Modern authentication in Exchange Online enables authentication features like multi-factor authentication (MFA). Modern Authentication is by default enabled in Exchange Online and Outlook 2013 or later supports Modern authentication.
I got this issue from one of my clients that the users are unable to login to Outlook after they enforce Multi-Factor Authentications for the users and as the users were using Office 2016, I haven’t thought of checking the modern authentication and it is already enabled in Outlook 2013 or later. But then it might be the possibility that somehow, they have disabled it. Of course, they were able to login to Outlook mobile as this will always use modern authentications and it doesn’t depend whether you have disabled modern authentication for Exchange Online. There was a workaround to create an App password to login but then why not modern authentication.
So, let’s see how I enabled modern authentication through PowerShell.

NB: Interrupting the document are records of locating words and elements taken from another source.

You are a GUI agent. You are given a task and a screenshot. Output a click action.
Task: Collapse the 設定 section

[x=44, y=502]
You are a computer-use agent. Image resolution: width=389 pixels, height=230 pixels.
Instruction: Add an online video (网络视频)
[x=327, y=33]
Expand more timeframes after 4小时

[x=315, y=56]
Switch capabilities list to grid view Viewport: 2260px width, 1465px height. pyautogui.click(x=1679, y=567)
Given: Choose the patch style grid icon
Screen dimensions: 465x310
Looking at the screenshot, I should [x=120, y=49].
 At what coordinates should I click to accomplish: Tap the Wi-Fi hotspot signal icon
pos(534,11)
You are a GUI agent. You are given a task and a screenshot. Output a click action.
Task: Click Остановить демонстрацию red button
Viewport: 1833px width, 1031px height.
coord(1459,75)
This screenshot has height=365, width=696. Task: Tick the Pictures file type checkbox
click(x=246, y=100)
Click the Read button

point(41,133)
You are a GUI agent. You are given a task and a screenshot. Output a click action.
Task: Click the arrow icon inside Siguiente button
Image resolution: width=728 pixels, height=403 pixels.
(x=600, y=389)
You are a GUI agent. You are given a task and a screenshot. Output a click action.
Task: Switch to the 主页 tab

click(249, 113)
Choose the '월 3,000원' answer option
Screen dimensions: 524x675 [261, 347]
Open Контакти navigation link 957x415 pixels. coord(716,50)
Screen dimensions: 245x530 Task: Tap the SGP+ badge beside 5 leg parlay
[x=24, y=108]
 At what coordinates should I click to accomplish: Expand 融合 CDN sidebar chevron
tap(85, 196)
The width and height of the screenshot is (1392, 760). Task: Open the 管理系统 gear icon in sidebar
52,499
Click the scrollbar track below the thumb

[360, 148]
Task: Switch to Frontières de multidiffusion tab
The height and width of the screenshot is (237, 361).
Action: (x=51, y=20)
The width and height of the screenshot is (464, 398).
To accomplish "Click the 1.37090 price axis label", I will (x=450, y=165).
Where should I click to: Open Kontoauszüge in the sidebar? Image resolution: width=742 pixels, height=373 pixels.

- Connect to Exchange Online PowerShell.
- Set-ExecutionPolicy RemoteSigned
- $UserCredential = Get-Credential
- $Session = New-PSSession -ConfigurationName Microsoft.Exchange -ConnectionUri https://outlook.office365.com/powershell-liveid/ -Credential $UserCredential -Authentication Basic -AllowRedirection
- Import-PSSession $Session -DisableNameChecking
2. Run the following command to enable Modern Authentication connection to Exchange Online by Outlook 2013 or later clients.
Set-OrganizationConfig -OAuth2ClientProfileEnabled $true
3. Some organizations might have the requirement to disable modern authentication connection to Exchange Online by Outlook 2013 or later clients. Run the following command to disable the same.
Set-OrganizationConfig -OAuth2ClientProfileEnabled $false
4. To verify that the change was successful.
Get-OrganizationConfig | Format-Table Name,OAuth* -Auto
I hope the above steps will be able to resolve the issues whenever the user is unable to login to Outlook client with Multi-Factor Authentication.